Patients who have experienced anaphylactic reactions in the operating room require evaluation to identify the causal agent and to guide selection of medication for future anesthesia. Identification of the drug may be difficult because many medications are administered in a relatively short time. Skin testing is the method generally used to confirm specific drug sensitivity in patients after an anaphylactic reaction. Skin tests are standardized for IgE-mediated reactions and are highly specific. [8]After intradermal injection of the suspected allergen, an immediate reaction is characterized by the appearance of a wheal and flare, which is highly predictive of sensitization. Leynadier et al. [9]found a significant correlation between prick tests and intradermal injection in identifying the causative agent.

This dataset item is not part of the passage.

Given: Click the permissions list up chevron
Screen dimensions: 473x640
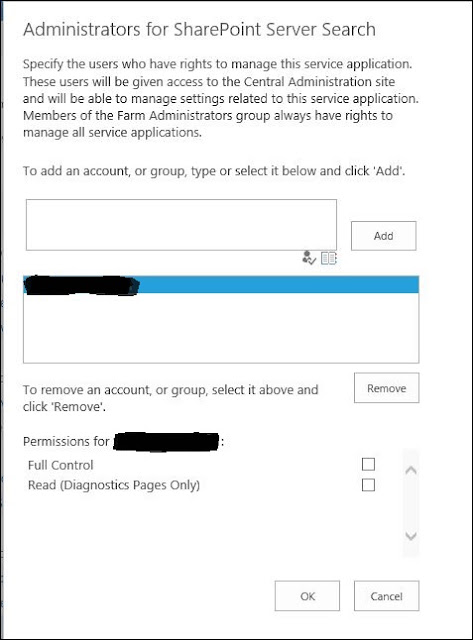Looking at the screenshot, I should pyautogui.click(x=411, y=470).
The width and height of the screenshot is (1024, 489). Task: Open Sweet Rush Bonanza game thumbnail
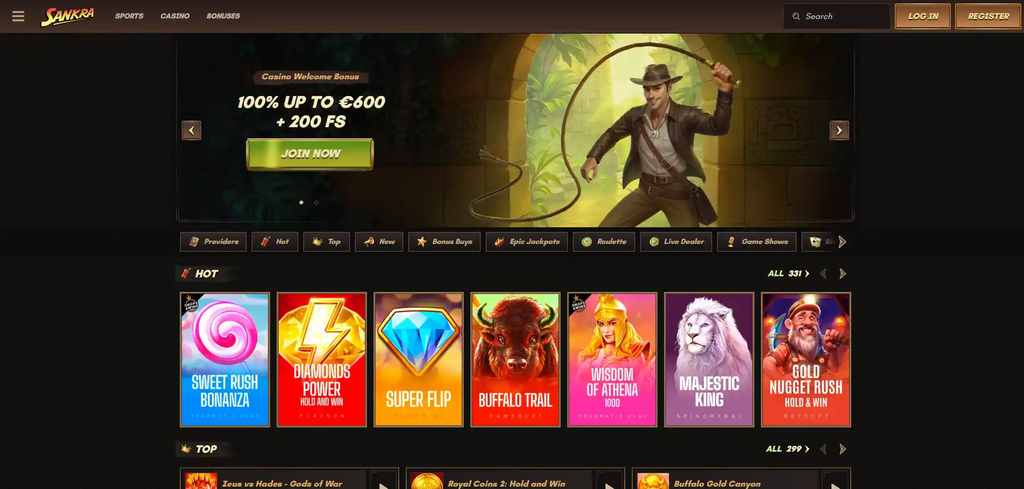(225, 360)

Cross-reactivity of neuromuscular blocking agents is frequent because of the quaternary ammonium radicals associated with this class of drugs. Cross-reactivity depends on the configuration of the antibody that is related to the structure of the molecule (distance between the quaternary ammonium ions, flexibility of the molecule). Muscle relaxants with a rigid backbone between the ammonium ions (pancuronium) are less reactive than those with flexible molecules (succinylcholine). [10]It is essential that any patient with a history of an allergic reaction to a neuromuscular blocking agent be tested for cross-reactivity. Laxenaire et al. [11]demonstrated that when other neuromuscular blocking agents are evaluated, intradermal skin testing is needed because of false-negative results associated with prick tests. Our patient had a positive skin prick test result to cisatracurium but negative results to skin prick and intradermal testing with rocuronium and succinylcholine.

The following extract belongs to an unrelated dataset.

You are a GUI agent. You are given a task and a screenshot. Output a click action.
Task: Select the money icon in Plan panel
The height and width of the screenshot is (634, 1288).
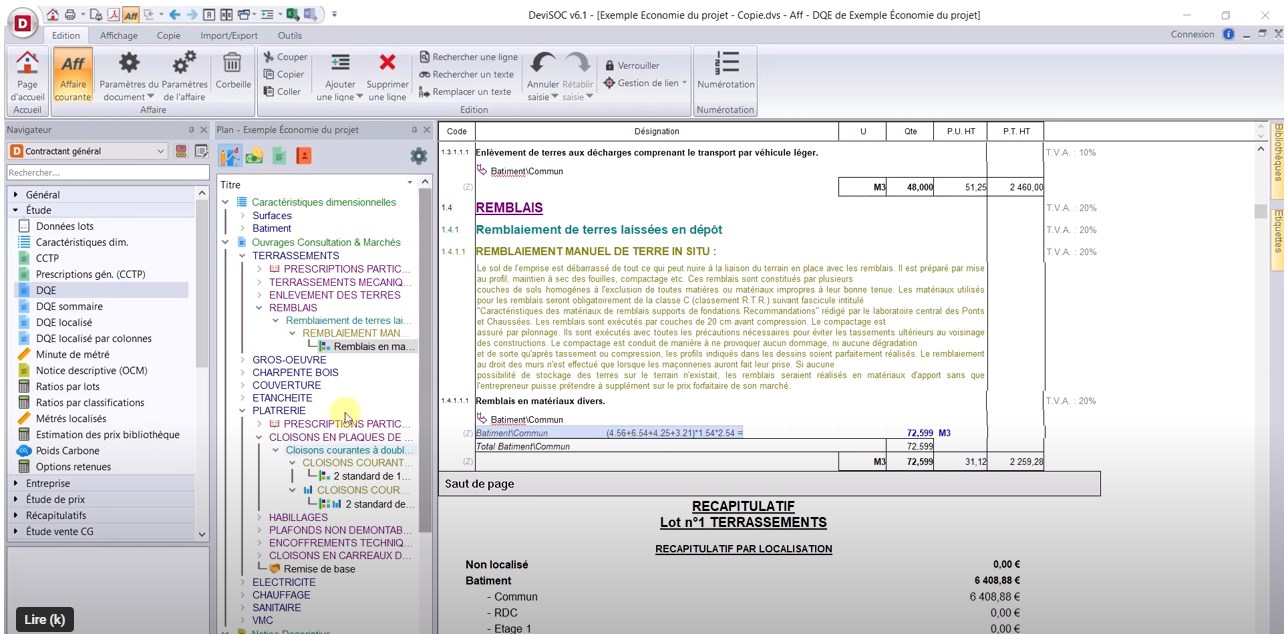(254, 156)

Cisatracurium, chemically an isomer of atracurium, is a benzylisoquinolinium-type muscle relaxant with an intermediate duration of action. Early clinical reports have shown that cisatracurium does not cause histamine release or clinically significant cardiovascular effects at doses of eight times its ED95(0.4 mg/kg). [12]In our patient, cutaneous signs of truncal flushing and erythema developed 4 min after administration of cisatracurium and spread over the entire body, a reaction clinically similar to that described as caused by histamine release after administration of atracurium. [13,14]Flushing and significant cardiovascular effects after administration of cisatracurium are highly suggestive of histamine release caused by an allergic type of reaction.

As in our patient, many patients with anaphylactic reactions have had no previous exposure to neuromuscular blocking drugs. An IgE-mediated reaction may occur on the first administration of these agents if the patient has been exposed to one of their components. The mechanism of anaphylactic reaction to muscle relaxants was suggested by the finding of cross-reactivity between muscle relaxants and substances with quaternary ammonium ions. [15]Sensitization to neuromuscular blocking agents is caused by the quaternary ammonium components of these drugs, which also are widely found in other drugs, foods, soaps, and cosmetics. [16]The high incidence of anaphylactic reaction to neuromuscular blocking agents in women may be explained by increased exposure to cosmetics and cleaning agents. [17] 

Through an increased serum tryptase level and positive skin test results, we demonstrated an IgE-mediated anaphylactic reaction to cisatracurium in a patient's first exposure to a neuromuscular blocking agent. Anaphylactic reactions may be challenging to recognize during general anesthesia. Cisatracurium has been shown in previous studies not to cause histamine release or clinically significant cardiovascular effects. Two of the early signs of anaphylaxis in our patient were hypotension and cutaneous flushing, not expected effects of cisatracurium.